Aside from surveys and population control programs, IDFG also conducts outreach events. On June 19, 2010, the department hosted a Kid's Bluegill Fishing Clinic on Rose Lake. Sixty youngsters ages 4-16 were introduced to sportfishing.
"They loved it," said IDFG Regional Fisheries Biologist Mark Liter. "They all caught fish. Every single kid caught fish. That's the beauty of bluegills."
The Panhandle Bass Anglers co-sponsored the event, bringing along their shiny bass boats and taking the kids out on the lake. Cabela's in Post Falls outfitted every youngster with a rod and reel.
At lunchtime, the crew munched on 12 pounds of tasty bluegill fillets.
"There's no shortage of bluegills in Rose Lake, and in June they're very willing to bite. So it worked out well," Liter said. "It's something that the whole family can do - an inexpensive outdoor outing."
IDFG plans to host another bluegill clinic this summer, and possibly an ice fishing event next winter.

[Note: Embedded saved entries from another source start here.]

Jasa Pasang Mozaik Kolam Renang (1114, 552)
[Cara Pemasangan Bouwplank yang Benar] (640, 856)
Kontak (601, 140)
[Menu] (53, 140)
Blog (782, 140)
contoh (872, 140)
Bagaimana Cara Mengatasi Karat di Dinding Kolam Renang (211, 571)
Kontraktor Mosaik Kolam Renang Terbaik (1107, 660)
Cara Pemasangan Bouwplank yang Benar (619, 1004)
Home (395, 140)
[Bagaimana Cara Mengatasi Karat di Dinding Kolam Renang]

The most exciting day of the 2010 fishing season came on Aug. 6, when two Idaho state records were broken. Kim Fleming hauled in a 40-pound, 2-ounce northern pike at Lower Twin Lake, and Dale Hoffmann caught a Lake Pend Oreille whitefish that weighed 6 pounds, 8 ounces.
Fleming's pike fell for a wedding ring spinner on 6-pound test, while Hoffman was trolling for lake trout when his record whitefish hit. Both men are now in the Idaho record books.
"It was really a neat year over the past year for big fish," Fredericks said. "That's something really special. And it kind of speaks to the variety, and what a unique part of the state this is."